O ile na mocy aktualnie obowiązującej ustawy o krajowym systemie cyberbezpieczeństwa wyznaczonych zostało 397 operatorów usług kluczowych, o tyle w ramach projektu ustawy nowymi obowiązkami w zakresie zarządzania bezpieczeństwem informacji objętych zostanie, szacunkowo, przeszło 38 500 podmiotów.

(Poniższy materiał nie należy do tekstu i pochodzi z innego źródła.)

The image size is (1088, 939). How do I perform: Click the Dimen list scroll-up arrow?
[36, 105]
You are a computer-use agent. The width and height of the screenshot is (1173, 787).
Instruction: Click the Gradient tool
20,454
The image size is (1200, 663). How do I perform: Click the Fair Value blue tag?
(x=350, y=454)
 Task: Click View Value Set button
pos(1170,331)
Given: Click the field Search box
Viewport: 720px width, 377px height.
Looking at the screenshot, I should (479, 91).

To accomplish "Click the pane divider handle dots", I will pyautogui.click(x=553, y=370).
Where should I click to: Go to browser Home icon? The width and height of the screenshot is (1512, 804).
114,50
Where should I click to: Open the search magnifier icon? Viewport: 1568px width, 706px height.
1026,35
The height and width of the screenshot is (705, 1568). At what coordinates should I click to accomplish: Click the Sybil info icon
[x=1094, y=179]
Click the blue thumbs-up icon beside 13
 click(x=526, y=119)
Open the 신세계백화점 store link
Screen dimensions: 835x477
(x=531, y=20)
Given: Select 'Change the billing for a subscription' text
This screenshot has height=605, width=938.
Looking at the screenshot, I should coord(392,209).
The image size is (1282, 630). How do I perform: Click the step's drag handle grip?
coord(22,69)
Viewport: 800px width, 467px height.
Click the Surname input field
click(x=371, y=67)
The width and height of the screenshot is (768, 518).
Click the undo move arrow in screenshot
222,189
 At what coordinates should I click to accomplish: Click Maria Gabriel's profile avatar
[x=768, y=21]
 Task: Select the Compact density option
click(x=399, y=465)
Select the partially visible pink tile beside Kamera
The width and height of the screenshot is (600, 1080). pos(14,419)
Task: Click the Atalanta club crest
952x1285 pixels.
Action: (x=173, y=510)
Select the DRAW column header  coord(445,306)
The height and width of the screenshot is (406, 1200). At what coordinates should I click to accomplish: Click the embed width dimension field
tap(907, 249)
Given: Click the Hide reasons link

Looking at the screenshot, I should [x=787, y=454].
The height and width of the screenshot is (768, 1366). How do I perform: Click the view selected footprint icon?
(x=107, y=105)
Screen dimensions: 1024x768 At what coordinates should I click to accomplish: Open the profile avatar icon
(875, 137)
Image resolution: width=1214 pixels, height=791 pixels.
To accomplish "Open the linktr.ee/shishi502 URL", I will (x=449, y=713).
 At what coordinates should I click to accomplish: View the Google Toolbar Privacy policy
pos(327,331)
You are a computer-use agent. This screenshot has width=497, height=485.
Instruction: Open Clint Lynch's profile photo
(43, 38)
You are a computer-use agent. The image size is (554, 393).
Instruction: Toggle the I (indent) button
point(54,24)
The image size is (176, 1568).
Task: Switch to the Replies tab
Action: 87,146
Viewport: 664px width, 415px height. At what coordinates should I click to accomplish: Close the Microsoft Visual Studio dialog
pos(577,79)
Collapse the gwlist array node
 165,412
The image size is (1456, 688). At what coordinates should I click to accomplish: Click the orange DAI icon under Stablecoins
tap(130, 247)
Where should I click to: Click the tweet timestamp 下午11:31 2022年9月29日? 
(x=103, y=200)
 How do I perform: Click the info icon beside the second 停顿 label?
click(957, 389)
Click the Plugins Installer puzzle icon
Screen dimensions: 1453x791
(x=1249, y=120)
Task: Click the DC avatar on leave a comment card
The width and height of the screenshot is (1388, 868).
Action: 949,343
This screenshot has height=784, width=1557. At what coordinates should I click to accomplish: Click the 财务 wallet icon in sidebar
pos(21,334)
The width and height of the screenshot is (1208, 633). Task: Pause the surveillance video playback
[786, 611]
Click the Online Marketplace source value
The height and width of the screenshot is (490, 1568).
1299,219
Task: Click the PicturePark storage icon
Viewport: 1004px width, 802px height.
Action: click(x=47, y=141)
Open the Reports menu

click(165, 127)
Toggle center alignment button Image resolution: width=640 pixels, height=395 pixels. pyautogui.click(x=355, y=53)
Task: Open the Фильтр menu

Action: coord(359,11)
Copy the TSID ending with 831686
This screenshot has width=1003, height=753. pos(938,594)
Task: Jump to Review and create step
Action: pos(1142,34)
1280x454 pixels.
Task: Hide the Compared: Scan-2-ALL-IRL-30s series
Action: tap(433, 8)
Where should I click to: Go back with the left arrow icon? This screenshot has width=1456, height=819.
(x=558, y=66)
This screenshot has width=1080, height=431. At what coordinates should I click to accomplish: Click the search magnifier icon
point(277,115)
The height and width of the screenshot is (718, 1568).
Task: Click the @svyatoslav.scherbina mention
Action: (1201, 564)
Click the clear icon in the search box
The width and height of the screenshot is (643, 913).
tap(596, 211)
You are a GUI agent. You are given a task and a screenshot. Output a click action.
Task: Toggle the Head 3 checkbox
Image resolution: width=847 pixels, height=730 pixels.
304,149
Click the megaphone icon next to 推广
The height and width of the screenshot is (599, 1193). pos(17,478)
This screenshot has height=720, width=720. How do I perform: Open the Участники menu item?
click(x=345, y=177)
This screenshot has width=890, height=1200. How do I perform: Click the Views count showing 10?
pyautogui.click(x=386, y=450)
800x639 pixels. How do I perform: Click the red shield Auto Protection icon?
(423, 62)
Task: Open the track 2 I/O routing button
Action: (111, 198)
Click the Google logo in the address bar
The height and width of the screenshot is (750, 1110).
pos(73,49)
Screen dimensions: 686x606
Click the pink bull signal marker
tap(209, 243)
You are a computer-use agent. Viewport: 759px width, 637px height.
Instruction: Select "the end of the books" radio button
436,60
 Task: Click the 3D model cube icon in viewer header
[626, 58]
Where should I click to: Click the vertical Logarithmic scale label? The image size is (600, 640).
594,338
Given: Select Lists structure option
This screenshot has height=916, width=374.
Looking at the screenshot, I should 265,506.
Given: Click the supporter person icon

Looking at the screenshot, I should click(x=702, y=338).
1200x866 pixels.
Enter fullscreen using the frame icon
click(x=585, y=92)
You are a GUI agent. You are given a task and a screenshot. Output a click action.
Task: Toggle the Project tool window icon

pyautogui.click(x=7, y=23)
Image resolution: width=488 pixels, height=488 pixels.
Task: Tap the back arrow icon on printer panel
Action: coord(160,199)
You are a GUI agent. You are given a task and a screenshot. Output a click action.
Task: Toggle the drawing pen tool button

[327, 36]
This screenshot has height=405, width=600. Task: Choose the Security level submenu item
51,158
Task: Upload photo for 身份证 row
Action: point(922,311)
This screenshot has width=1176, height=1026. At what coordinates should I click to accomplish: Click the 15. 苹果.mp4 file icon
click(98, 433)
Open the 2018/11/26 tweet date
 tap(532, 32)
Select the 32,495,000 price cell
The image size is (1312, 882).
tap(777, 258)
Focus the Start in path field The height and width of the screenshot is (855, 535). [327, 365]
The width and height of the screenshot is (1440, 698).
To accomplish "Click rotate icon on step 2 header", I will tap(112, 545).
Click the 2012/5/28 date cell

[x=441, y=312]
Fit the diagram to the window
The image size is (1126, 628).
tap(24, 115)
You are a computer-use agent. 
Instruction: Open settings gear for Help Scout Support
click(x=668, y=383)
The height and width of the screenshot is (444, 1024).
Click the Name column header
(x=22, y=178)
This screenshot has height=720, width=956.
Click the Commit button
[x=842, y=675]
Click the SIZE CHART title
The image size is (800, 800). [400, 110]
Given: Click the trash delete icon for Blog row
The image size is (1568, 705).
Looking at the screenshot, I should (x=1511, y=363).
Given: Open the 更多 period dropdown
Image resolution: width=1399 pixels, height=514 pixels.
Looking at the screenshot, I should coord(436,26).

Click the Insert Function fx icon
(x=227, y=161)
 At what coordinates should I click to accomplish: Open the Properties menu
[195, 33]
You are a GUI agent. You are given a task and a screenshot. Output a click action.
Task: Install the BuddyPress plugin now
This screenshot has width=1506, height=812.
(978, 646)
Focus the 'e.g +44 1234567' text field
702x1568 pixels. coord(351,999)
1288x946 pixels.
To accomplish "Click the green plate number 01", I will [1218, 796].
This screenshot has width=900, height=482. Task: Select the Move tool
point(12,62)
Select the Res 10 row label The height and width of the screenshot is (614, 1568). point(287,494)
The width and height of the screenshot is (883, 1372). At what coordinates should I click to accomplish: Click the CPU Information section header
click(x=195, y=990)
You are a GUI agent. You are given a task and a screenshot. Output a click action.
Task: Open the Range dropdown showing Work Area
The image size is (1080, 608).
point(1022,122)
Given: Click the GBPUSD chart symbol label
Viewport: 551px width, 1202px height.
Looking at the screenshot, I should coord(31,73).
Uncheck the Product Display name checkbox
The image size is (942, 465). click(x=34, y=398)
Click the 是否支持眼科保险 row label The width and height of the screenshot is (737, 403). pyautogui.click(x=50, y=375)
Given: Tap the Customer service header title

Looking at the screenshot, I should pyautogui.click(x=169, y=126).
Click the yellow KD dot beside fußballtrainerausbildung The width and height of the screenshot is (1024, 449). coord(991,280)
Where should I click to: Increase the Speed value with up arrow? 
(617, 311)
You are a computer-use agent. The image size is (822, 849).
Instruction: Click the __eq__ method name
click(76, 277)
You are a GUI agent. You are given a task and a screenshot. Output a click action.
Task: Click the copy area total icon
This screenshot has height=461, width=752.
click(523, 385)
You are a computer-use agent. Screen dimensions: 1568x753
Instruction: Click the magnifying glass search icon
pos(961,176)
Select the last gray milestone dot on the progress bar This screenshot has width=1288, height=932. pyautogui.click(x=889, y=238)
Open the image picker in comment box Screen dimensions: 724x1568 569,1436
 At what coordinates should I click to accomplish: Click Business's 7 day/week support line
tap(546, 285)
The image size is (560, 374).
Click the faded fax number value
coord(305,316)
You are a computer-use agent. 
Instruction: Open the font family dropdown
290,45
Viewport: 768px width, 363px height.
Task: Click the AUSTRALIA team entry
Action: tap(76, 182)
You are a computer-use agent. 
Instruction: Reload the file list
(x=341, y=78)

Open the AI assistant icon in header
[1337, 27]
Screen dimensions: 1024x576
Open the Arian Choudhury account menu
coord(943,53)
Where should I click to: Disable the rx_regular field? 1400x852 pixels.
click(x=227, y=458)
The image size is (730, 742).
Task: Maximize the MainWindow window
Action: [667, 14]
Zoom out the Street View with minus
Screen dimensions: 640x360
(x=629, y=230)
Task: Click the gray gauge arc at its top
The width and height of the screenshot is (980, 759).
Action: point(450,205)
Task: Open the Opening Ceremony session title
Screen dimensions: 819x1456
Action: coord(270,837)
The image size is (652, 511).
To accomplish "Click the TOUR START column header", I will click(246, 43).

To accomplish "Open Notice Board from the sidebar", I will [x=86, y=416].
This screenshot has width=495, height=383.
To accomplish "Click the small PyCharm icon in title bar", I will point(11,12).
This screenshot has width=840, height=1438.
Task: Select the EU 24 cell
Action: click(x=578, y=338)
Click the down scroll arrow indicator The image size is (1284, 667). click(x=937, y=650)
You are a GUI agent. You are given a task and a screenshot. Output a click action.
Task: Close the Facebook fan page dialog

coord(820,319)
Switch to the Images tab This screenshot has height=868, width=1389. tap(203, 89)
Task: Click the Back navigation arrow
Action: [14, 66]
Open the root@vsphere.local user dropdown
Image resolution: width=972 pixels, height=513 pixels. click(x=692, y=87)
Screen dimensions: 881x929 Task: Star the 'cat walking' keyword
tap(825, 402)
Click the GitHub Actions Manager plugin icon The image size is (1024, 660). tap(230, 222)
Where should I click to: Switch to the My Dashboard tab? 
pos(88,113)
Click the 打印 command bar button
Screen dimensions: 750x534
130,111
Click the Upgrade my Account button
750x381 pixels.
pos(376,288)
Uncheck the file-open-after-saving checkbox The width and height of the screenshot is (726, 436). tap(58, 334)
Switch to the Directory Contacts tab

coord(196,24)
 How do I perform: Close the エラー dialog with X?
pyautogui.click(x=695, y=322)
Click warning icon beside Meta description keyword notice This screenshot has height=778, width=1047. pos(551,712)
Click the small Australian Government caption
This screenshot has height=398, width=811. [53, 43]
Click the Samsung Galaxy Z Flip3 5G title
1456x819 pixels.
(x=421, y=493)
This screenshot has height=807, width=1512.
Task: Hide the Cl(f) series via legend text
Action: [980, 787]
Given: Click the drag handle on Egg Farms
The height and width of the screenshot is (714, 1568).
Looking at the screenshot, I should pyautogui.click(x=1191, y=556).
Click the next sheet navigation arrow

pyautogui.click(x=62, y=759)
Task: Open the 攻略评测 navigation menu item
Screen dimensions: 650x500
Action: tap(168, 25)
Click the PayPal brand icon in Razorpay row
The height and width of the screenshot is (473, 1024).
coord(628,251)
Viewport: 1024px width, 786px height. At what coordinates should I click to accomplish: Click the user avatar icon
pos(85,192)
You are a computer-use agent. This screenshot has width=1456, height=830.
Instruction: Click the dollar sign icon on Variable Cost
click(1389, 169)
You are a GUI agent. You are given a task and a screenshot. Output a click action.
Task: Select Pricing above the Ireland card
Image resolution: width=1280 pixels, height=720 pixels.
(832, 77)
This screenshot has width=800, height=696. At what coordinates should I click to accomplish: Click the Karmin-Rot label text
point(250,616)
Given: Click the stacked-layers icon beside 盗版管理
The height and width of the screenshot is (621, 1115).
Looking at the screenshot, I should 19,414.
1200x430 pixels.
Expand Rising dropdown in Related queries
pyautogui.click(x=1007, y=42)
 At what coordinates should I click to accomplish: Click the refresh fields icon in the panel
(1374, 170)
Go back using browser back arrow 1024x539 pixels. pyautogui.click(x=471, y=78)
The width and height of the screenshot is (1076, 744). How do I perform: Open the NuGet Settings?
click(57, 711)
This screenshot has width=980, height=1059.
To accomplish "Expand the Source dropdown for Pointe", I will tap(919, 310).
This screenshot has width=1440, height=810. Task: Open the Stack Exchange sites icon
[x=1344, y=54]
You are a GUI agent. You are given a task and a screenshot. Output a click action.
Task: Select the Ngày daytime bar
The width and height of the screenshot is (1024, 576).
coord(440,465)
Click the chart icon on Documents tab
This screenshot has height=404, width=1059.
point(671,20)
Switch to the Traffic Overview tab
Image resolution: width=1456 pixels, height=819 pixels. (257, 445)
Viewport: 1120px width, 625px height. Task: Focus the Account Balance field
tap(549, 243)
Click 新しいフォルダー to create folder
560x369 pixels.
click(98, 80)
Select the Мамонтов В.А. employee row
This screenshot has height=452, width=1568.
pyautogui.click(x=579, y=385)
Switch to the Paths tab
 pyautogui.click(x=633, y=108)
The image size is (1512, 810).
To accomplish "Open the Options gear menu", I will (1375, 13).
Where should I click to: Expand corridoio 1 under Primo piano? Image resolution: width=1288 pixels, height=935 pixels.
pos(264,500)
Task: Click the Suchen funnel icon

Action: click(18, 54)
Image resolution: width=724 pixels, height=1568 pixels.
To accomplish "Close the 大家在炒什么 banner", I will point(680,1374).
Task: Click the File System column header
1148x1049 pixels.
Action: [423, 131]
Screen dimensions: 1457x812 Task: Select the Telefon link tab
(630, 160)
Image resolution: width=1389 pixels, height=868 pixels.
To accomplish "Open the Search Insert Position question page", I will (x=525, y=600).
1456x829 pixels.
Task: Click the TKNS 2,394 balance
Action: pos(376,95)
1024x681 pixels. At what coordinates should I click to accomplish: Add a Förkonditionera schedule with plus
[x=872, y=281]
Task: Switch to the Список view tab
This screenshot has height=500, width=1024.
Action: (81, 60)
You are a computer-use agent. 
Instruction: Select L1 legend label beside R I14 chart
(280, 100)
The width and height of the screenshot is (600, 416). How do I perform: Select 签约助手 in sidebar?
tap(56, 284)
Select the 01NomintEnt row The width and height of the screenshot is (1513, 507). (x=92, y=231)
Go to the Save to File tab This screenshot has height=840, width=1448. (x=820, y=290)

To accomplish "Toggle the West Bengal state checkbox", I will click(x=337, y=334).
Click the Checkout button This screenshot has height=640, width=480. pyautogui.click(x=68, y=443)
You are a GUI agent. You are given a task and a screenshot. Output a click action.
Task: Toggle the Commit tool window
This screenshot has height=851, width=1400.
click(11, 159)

Podmioty kluczowe i ważne będą zobowiązane do wdrożenia systemu zarządzania bezpieczeństwem informacji w procesach wpływających na świadczenie usług przez ten podmiot, w tym w szczególności prowadzenia systematycznego szacowania ryzyka wystąpienia incydentu oraz zarządzania tym ryzykiem, wdrożenia odpowiednich i proporcjonalnych do oszacowanego ryzyka środków technicznych i organizacyjnych ukierunkowanych na zapewnienie bezpieczeństwa sieci i systemów informacyjnych, zarządzania incydentami czy stosowania środków zapobiegających i ograniczających wpływ incydentów na bezpieczeństwo systemu informacyjnego wykorzystywanego do świadczenia usługi. Istotnym pozostaje, że w ramach tych działań podmioty kluczowe i ważne zobowiązane będą do opracowania, stosowania i aktualizacji dokumentacji dotyczącej bezpieczeństwa systemu informacyjnego wykorzystywanego do świadczenia usługi, w tym polityki szacowania ryzyka oraz bezpieczeństwa systemu, polityk i procedur oceny skuteczności stosowanych środków technicznych i organizacyjnych, polityk i procedur stosowania kryptografii, w tym szyfrowania oraz szeregu innych dokumentów. Przy czym powyższe działania powinny zostać zrealizowane w terminie sześciu miesięcy od dnia spełnienia przesłanek uznania za podmiot kluczowy lub podmiot ważny – co dla niektórych podmiotów będzie tożsame z dniem wejścia w życie ustawy. Wartym zwrócenia uwagi pozostaje również obowiązek zapewnienia przez podmioty kluczowe i ważne przeprowadzenia, nie rzadziej niż raz na dwa lata i na własny koszt, audytu bezpieczeństwa systemu informacyjnego służącego do świadczenia usługi. Również co do tego obowiązku projekt zakreśla termin wykonania pierwszego audytu w okresie 12 miesięcy od dnia spełnienia przesłanek uznania za podmiot kluczowy lub podmiot ważny – znów, w stosunku do niektórych podmiotów, początek biegu ww. terminu wyznaczony będzie przez dzień wejścia w życie ustawy.